- TO DO -
Each line from the one containing "You are a computer-use agent. This" to the end of the entries below is to be set down exactly; the pictures are not.

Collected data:
= = = = =

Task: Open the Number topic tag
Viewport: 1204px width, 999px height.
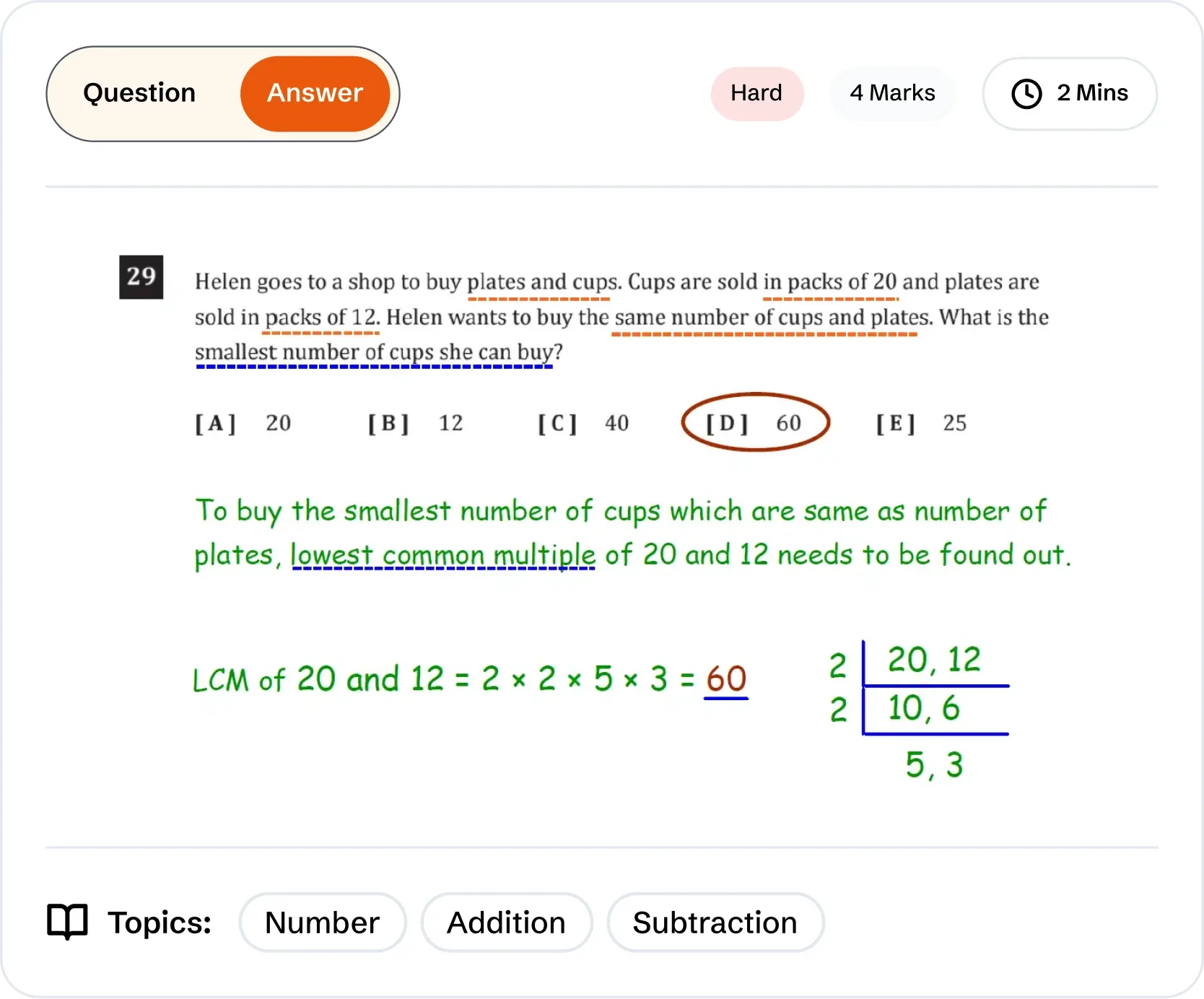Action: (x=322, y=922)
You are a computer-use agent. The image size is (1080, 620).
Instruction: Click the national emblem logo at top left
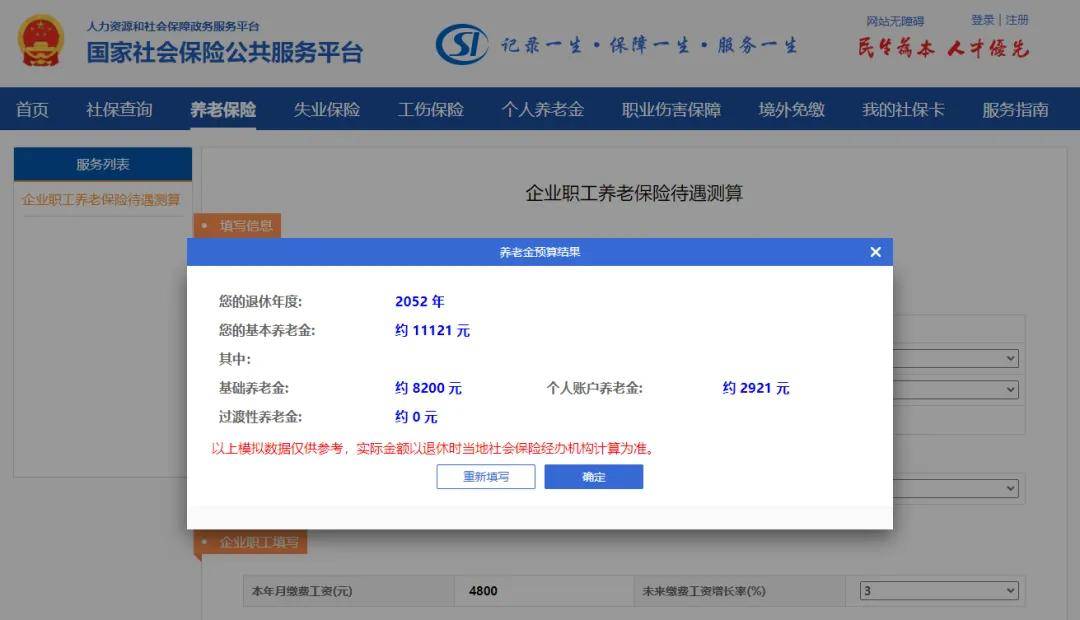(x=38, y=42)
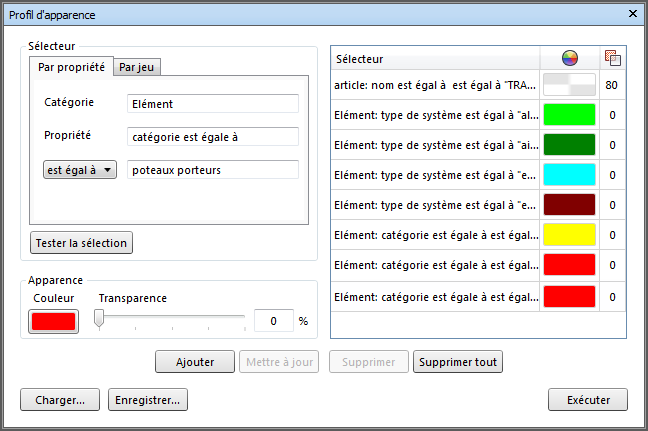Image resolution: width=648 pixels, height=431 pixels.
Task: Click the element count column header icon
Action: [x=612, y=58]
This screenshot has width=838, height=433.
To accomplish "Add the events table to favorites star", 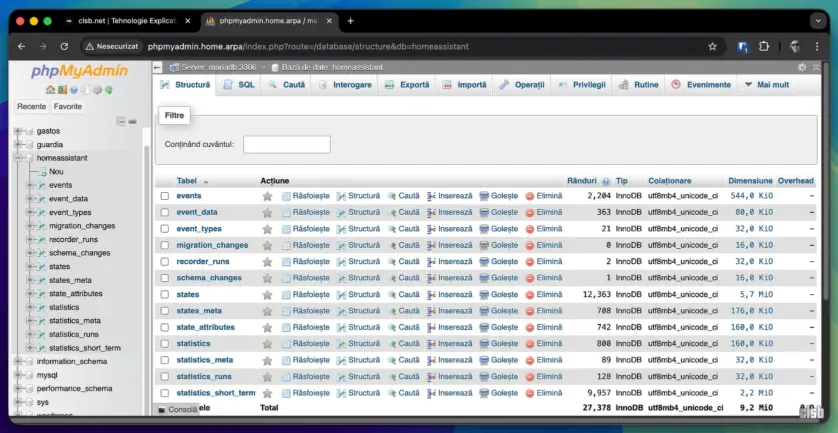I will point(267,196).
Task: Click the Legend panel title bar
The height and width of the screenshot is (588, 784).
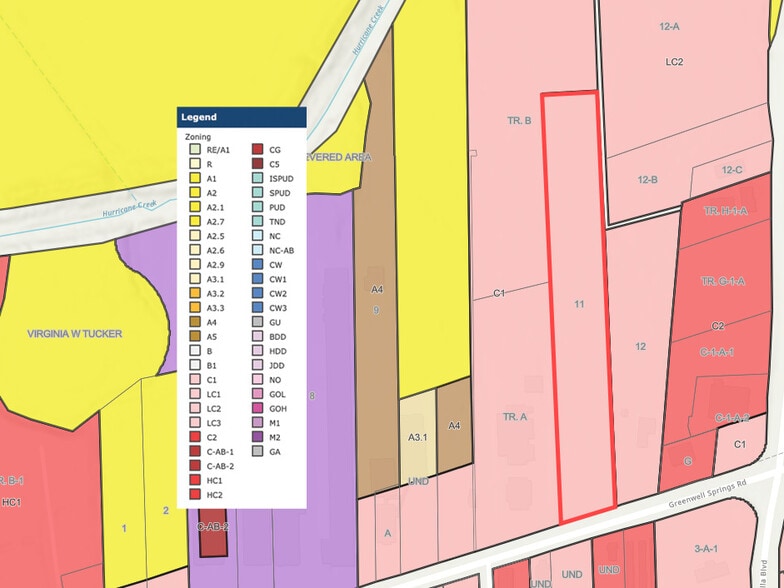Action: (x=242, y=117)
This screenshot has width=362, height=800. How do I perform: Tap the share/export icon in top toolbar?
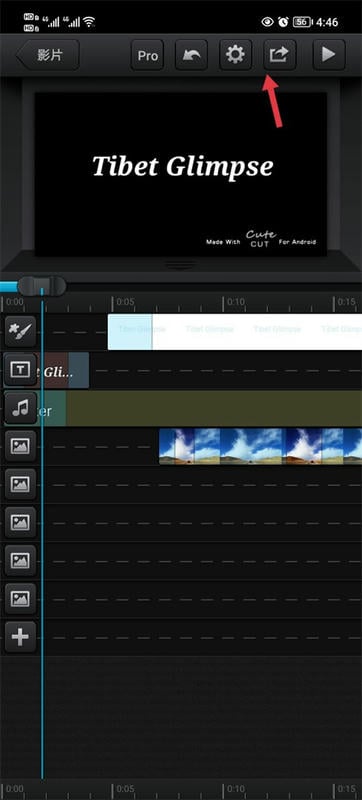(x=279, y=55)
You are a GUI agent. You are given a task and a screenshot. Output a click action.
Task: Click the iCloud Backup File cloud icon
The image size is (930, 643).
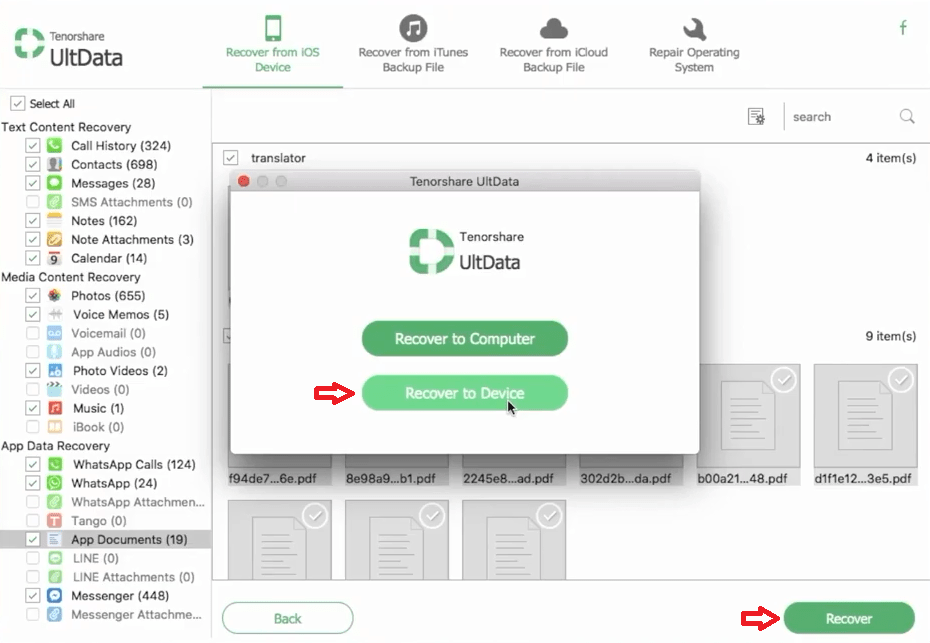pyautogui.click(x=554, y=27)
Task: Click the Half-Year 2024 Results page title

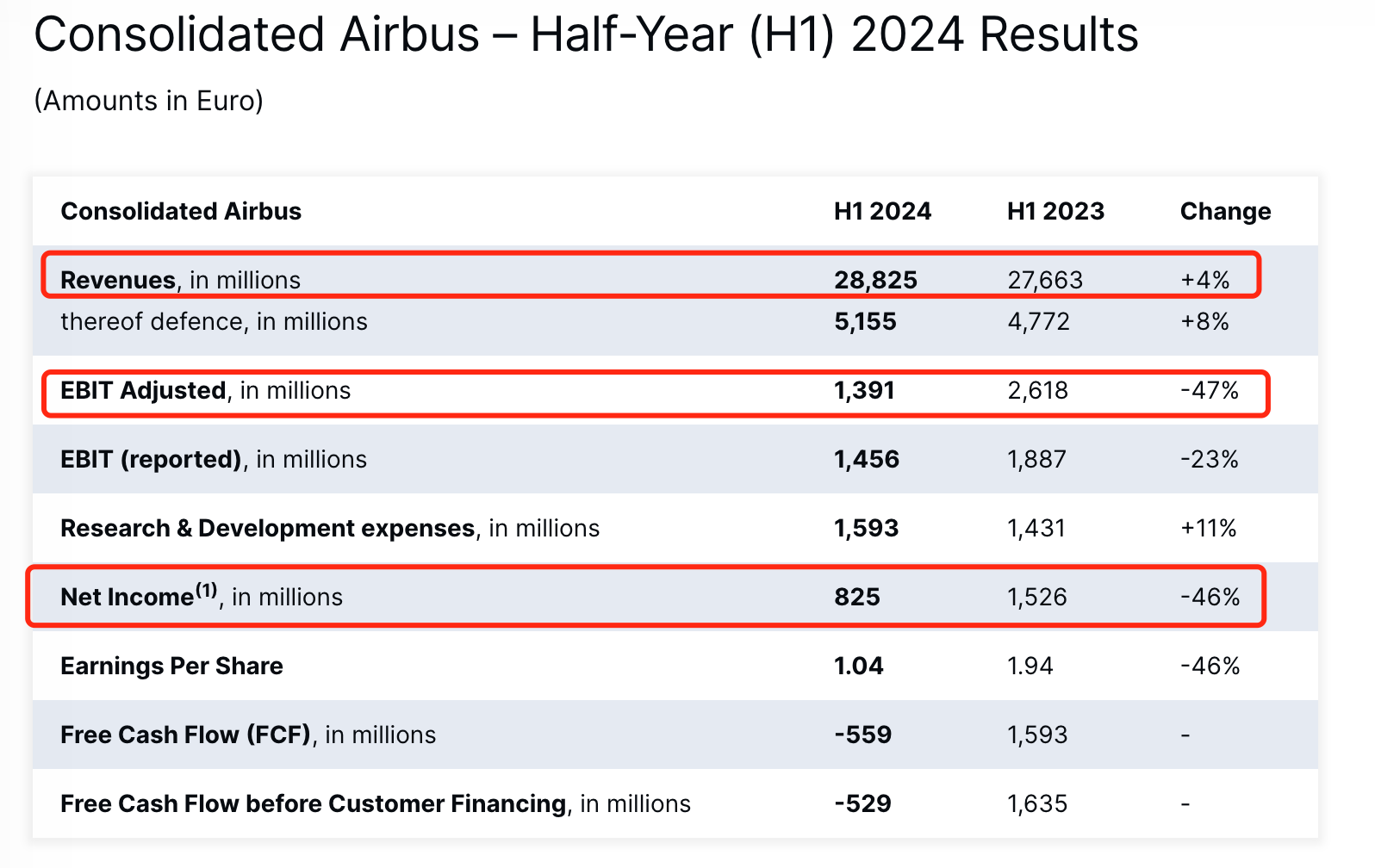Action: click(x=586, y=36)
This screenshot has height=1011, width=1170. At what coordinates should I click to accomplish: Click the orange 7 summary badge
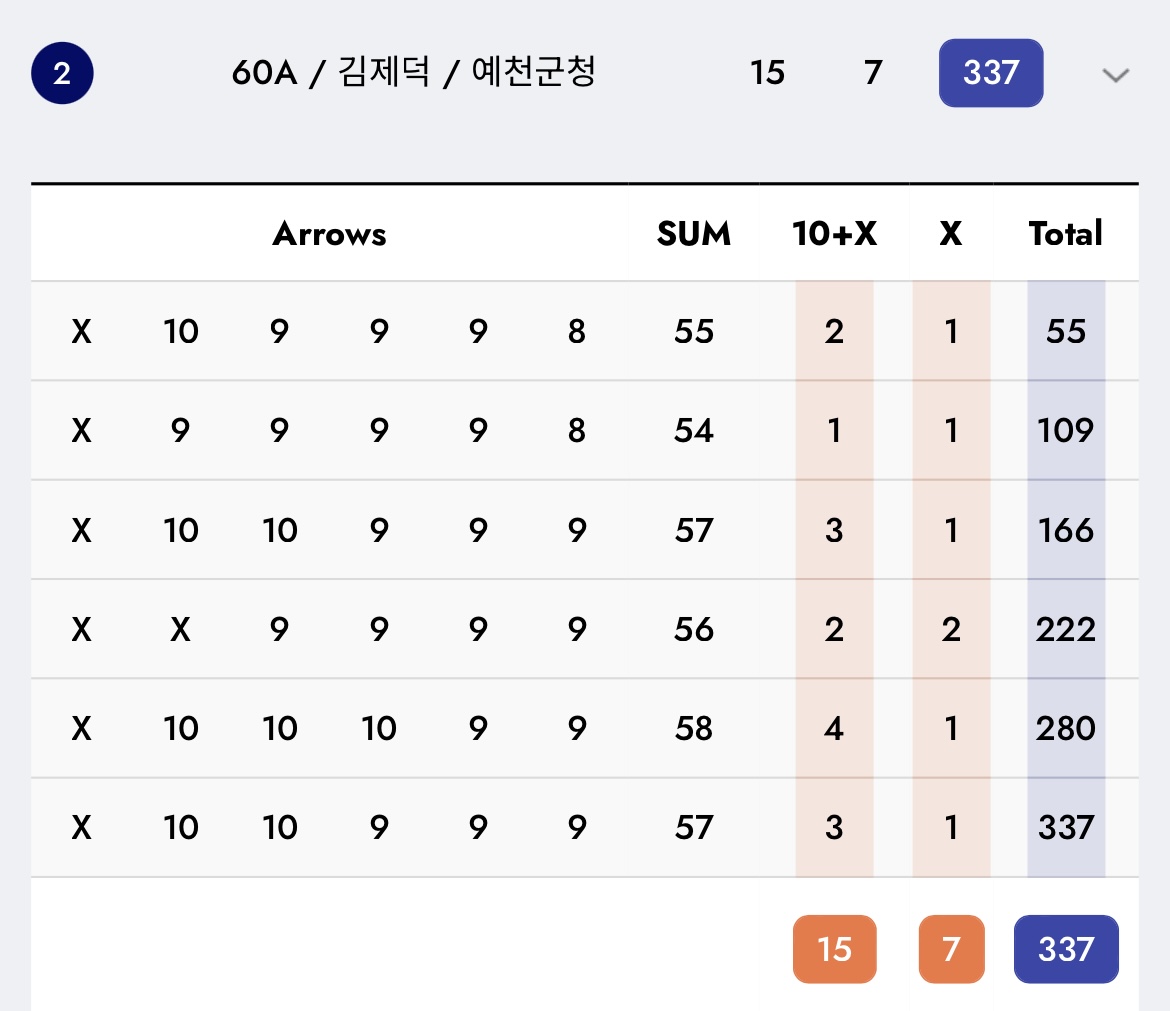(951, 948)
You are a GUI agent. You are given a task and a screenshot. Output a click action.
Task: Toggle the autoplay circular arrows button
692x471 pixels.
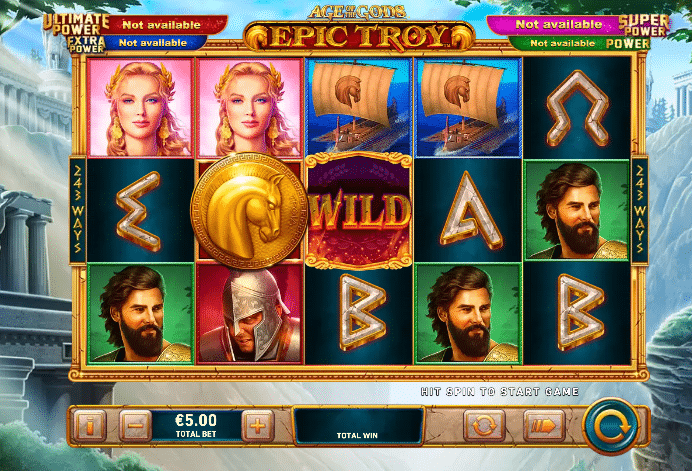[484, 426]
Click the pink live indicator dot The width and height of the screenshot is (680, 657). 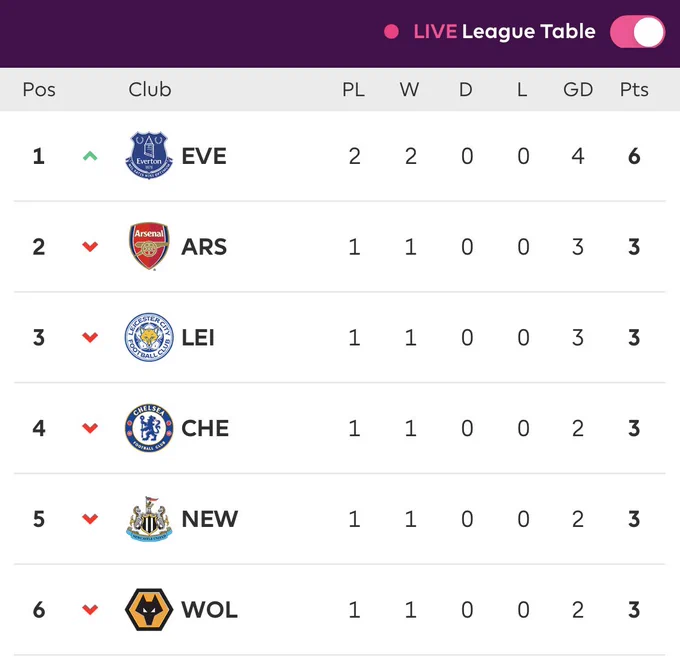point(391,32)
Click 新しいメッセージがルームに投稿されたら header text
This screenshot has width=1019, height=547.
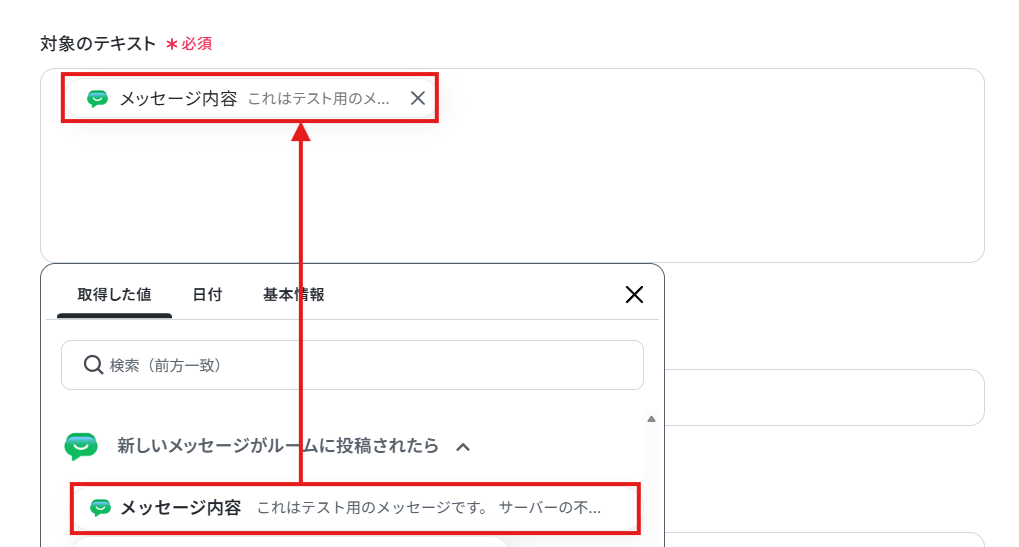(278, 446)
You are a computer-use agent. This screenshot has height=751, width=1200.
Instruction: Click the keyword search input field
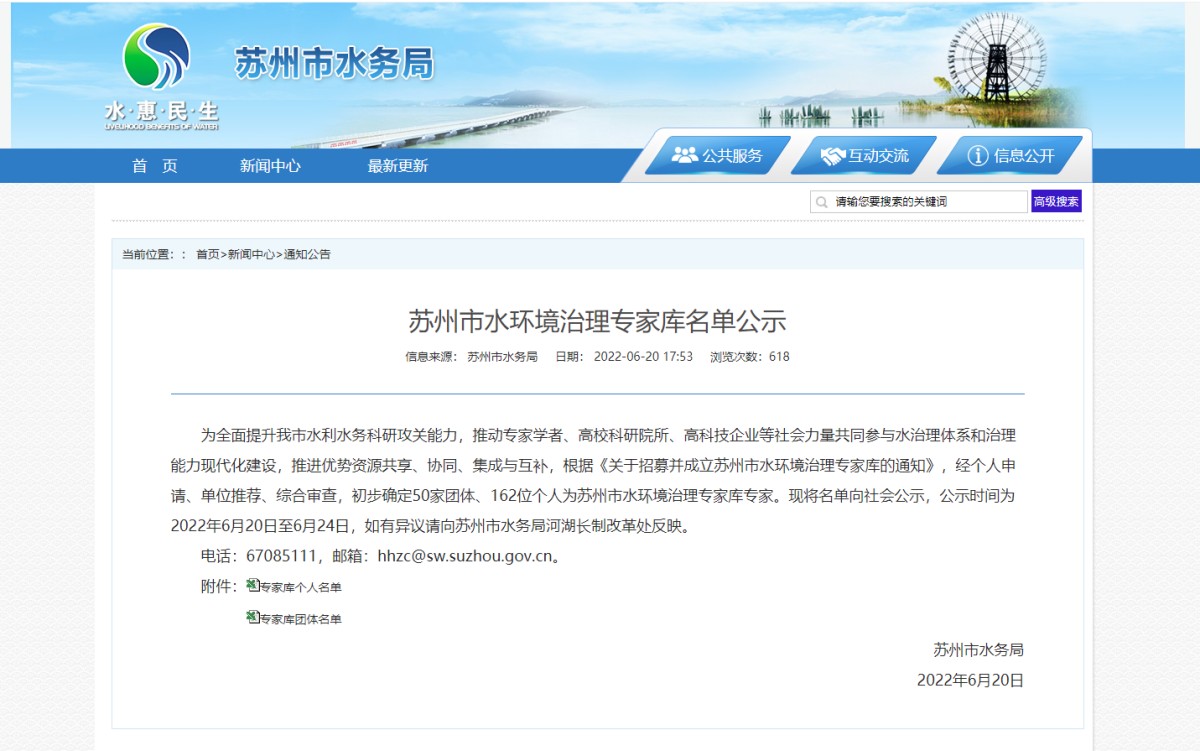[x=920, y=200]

= = = = =

- RESULT OF THE TASK -
You are a computer-use agent. This screenshot has height=751, width=1200.
Instruction: Click the keyword search input field
[x=920, y=200]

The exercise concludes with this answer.